The Founder opens with Kroc lugging milkshake mixers across post-war America in a beat-up sedan. He’s one of a million travelling salesman hawking merchandize from Bloomington to San Bernadino on Route 66, and his promise of opportunity seems stalled on the side of the road. Until everything changes.
Our meat patty of a man meets a fork in the path of personal progress: Should he be moral and transparent, or should he deceive his partners in pursuit of personal wealth?
We know how this story ends. We know Kroc rose to the top of the fast-food industry as the man behind McDonald’s. We know McDonald’s is worth over $7 billion US.
The special sauce in this rather formulaic biopic is John Lee Hancock’s (Saving Mr. Banks, The Blind Side) ability to make us taste the meat of the drama. Specifically, what’s getting lost along the way as Kroc abandons the two McDonald brothers to make it rich.
He crafts what could have been a two-hour ad for McDonald’s into a neatly wrapped metaphor on current politics that feels hot off the slide. Keaton taps sympathy by showing humanity, but Hancock dips his nib into a deeper well and uses Kroc to take us to the mirror, and take a long look at the hierarchy of values our hamburger culture propagates.
Kroc lies, cheats and steals. But he’s rich. Wealth confers certain traits that our society holds in high value. Kroc is the man who looks in the camera and says “I want to win!.” He tells us what we want to hear.
He stands at the pulpit of pop culture and chants: “Crosses, flags, arches… McDonald’s can be the new American church…. and it can be open seven days a week.”

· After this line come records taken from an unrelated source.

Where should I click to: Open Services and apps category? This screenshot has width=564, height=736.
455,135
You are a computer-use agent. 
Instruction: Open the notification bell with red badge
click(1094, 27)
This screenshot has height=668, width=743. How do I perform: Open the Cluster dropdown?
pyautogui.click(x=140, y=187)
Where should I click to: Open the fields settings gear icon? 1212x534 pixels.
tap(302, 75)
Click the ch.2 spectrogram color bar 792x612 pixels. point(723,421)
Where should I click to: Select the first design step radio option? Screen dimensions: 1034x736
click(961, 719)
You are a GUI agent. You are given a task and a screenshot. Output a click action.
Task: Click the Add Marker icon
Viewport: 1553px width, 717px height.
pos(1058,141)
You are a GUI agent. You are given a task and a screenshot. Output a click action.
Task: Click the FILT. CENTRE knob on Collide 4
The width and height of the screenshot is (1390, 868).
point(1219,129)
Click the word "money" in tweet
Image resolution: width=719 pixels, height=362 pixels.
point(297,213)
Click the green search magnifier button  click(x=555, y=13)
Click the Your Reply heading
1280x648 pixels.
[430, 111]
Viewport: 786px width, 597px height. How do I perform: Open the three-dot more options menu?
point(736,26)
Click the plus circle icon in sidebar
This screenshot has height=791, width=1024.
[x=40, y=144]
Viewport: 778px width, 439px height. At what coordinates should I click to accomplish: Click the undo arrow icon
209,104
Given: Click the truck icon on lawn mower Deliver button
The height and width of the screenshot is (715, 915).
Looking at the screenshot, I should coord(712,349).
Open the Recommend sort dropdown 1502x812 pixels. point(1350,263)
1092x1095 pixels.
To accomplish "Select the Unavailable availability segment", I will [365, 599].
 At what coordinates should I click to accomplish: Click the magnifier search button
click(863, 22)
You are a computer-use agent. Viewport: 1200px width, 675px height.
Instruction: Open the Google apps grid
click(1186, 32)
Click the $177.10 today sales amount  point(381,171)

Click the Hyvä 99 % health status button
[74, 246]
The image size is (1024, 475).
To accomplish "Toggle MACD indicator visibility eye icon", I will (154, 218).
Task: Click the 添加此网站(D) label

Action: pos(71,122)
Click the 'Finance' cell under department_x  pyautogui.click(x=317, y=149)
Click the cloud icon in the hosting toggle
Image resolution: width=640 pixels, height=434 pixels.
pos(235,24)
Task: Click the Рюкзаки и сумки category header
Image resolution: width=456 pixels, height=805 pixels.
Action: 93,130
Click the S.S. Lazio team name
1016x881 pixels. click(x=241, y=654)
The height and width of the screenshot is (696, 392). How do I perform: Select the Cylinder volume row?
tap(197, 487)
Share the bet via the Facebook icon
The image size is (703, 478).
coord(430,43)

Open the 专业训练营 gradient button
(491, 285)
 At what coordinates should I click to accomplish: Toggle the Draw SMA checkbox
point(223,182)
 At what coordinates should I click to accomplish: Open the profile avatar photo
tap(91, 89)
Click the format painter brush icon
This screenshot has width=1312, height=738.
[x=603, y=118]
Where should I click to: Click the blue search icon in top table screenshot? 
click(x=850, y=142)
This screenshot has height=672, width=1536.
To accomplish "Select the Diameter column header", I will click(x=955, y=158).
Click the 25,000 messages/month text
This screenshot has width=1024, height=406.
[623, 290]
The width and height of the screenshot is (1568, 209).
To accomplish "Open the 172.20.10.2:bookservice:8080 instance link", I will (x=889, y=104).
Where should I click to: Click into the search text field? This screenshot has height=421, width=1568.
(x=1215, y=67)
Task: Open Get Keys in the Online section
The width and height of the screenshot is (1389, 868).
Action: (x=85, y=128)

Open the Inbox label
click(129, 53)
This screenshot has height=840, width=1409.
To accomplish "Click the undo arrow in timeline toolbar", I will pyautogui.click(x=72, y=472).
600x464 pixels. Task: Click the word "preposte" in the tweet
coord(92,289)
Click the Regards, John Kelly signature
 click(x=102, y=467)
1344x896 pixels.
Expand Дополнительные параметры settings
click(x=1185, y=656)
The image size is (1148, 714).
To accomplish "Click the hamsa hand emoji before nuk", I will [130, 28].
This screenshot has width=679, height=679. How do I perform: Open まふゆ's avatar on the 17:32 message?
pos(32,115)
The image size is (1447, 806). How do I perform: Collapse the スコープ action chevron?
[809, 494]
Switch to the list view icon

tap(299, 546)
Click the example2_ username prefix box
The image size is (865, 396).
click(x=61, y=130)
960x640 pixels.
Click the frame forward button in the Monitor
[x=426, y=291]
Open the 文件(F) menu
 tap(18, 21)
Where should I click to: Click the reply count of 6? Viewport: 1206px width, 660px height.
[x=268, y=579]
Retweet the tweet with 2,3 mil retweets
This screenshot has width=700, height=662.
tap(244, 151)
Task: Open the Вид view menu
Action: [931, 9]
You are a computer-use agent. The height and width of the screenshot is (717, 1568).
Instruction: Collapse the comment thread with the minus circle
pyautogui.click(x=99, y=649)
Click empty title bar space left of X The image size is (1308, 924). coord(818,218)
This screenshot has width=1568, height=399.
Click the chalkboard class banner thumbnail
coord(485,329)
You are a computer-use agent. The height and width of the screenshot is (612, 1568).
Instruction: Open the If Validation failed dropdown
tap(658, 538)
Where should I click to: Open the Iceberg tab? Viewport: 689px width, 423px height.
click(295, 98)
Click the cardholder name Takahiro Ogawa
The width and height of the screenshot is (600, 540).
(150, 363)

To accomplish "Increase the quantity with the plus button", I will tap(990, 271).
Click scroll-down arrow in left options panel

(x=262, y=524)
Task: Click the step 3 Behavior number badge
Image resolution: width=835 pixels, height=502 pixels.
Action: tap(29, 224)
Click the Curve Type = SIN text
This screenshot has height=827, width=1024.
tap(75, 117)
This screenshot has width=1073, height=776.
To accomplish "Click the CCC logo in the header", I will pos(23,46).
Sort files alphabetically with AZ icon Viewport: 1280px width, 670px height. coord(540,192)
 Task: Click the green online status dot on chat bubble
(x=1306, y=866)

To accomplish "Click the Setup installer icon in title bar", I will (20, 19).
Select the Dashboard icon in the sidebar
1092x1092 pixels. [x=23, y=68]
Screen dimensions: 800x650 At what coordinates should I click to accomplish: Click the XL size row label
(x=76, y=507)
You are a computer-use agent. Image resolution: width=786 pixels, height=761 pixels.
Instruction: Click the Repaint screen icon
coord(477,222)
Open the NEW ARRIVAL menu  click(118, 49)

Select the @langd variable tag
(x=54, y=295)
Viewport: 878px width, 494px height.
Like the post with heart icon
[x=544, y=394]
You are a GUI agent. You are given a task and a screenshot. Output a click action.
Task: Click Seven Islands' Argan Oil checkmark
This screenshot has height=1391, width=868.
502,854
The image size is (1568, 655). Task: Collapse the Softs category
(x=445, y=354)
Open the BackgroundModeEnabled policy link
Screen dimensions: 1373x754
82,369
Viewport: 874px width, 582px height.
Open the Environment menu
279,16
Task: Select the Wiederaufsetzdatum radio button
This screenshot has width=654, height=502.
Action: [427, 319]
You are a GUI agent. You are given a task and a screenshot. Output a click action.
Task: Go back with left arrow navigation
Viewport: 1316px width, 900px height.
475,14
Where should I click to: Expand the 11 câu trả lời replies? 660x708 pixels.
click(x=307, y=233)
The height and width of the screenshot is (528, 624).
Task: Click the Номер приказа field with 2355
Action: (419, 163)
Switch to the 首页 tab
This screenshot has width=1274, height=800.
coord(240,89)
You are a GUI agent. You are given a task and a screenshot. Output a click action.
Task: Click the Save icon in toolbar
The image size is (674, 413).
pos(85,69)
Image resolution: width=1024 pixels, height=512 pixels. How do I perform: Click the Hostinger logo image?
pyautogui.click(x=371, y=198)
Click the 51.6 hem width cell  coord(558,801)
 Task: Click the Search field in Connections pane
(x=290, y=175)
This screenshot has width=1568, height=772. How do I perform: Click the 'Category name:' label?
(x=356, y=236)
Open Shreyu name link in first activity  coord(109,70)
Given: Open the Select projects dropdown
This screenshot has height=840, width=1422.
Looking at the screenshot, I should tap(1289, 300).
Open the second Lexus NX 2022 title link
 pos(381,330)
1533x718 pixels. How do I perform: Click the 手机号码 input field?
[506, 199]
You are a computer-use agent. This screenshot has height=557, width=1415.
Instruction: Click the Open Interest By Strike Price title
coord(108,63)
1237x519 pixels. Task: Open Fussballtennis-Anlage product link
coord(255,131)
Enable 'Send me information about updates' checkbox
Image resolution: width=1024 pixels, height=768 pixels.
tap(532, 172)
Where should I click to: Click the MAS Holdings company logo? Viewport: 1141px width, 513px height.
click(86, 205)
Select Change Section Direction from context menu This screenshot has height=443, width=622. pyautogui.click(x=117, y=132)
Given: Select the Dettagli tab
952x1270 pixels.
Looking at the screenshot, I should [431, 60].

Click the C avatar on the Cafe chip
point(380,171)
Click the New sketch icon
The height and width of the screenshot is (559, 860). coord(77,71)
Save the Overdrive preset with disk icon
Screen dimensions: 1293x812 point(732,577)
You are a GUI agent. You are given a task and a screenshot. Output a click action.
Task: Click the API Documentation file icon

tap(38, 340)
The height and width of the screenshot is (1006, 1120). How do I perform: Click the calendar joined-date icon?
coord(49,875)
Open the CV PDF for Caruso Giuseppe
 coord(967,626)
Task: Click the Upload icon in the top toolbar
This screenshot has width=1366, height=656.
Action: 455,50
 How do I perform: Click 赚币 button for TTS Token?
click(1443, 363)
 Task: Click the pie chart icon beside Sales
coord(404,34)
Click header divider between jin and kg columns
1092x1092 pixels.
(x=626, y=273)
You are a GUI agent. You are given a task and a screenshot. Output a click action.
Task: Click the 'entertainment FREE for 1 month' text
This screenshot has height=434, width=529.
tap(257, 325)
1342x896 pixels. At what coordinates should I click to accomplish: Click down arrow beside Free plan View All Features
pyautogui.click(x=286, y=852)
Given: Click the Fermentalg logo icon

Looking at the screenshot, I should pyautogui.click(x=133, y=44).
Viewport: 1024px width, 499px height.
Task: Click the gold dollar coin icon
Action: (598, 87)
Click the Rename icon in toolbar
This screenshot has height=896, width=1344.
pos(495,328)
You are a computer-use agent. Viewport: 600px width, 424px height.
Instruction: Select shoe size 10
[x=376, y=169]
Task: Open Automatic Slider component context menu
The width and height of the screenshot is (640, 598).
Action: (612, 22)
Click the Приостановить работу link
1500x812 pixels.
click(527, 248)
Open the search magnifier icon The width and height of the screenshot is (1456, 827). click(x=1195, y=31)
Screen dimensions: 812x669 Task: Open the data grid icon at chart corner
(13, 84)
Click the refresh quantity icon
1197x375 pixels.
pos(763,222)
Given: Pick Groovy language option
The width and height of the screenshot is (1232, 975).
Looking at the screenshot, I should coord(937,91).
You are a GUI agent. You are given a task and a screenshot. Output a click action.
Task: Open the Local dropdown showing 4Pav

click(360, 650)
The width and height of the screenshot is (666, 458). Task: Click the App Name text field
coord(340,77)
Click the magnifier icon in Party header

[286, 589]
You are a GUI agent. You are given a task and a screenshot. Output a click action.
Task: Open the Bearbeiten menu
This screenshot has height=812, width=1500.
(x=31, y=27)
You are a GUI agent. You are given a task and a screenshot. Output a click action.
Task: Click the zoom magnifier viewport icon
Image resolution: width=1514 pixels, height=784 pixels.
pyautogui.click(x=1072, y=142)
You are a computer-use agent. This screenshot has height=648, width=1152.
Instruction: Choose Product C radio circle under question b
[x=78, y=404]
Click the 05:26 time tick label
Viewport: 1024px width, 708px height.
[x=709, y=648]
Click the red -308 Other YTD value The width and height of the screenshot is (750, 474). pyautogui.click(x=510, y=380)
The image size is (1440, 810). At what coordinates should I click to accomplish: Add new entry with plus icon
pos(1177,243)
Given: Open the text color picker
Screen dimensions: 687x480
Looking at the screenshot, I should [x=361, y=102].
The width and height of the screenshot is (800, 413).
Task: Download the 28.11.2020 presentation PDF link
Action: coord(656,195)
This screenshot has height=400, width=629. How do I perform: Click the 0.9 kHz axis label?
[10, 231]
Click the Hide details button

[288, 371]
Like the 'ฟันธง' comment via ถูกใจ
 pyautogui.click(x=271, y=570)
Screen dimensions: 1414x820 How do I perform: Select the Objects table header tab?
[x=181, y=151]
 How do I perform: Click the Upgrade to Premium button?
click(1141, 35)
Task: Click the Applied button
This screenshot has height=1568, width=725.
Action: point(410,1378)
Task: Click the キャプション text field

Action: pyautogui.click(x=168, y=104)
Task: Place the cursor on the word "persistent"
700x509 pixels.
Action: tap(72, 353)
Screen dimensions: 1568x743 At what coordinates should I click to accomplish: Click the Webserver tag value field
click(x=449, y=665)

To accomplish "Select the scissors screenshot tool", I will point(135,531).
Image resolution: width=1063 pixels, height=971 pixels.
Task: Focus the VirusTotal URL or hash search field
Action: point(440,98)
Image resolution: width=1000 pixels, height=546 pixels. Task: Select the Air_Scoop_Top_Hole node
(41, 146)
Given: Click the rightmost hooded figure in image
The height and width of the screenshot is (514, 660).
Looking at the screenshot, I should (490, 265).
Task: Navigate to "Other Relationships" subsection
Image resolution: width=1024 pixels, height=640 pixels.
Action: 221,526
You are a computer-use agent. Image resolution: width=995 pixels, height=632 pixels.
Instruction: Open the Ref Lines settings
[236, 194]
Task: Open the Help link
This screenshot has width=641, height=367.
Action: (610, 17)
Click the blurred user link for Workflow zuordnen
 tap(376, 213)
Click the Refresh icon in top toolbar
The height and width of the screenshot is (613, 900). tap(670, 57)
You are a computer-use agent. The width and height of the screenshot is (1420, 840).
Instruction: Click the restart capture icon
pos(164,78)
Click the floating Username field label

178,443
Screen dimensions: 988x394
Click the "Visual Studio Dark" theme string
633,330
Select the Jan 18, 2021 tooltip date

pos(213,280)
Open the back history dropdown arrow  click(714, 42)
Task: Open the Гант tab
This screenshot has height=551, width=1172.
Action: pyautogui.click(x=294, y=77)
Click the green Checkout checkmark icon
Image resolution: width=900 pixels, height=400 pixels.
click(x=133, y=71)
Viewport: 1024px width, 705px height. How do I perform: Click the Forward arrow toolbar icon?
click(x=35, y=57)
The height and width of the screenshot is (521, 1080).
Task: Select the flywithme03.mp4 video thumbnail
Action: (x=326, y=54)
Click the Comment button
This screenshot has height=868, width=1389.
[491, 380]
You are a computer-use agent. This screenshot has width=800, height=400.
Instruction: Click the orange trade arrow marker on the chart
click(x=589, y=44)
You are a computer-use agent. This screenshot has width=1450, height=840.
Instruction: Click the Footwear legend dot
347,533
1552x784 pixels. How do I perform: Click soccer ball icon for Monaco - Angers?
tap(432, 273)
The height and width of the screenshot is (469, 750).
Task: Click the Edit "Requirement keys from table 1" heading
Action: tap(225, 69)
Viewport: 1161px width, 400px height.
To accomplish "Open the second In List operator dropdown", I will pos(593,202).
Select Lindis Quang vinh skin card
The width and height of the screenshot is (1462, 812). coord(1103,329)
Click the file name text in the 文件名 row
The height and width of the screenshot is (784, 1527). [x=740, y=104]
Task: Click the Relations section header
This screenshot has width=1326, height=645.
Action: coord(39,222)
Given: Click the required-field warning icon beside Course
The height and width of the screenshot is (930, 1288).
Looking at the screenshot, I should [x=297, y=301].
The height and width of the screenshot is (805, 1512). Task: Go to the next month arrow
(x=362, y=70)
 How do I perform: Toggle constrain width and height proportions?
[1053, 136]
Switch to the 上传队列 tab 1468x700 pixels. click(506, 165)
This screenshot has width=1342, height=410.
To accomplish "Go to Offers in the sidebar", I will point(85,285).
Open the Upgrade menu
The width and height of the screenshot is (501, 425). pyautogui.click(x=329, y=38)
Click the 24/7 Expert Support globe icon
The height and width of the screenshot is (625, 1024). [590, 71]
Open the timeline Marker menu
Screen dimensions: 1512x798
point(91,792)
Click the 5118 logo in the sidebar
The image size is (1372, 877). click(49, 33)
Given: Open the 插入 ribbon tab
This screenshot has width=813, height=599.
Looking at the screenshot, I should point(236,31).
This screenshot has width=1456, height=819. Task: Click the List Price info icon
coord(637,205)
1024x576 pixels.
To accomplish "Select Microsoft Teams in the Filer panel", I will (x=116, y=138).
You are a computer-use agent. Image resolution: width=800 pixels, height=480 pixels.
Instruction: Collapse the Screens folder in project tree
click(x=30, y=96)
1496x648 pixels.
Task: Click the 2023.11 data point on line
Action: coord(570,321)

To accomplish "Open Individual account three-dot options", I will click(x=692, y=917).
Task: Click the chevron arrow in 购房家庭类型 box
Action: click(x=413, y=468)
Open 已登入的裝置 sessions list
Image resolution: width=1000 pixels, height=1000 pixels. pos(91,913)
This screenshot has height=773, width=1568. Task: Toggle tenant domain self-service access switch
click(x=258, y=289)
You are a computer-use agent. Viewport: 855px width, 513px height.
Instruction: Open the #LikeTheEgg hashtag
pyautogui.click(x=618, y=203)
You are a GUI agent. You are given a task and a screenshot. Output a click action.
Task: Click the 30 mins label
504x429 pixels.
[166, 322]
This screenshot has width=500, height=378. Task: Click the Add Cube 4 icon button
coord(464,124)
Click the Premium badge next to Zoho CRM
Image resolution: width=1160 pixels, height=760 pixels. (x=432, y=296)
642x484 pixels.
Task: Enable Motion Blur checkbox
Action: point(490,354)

More importantly, he has what we want — and what we think we, too, deserve.
It’s no accident that Hancock literally places Kroc in the looking glass for the final scene. The viewer watches Kroc rehearse a speech affirming his own mythology, about McDonald’s as the American Dream realized, for then-governor Ronald Reagan.
It’s all satisfying and it’s what you expect, but there’s no doubt Hancock’s dissection of the fast-food nation also leaves you feeling that somewhere deep in your gut, something’s not quite right.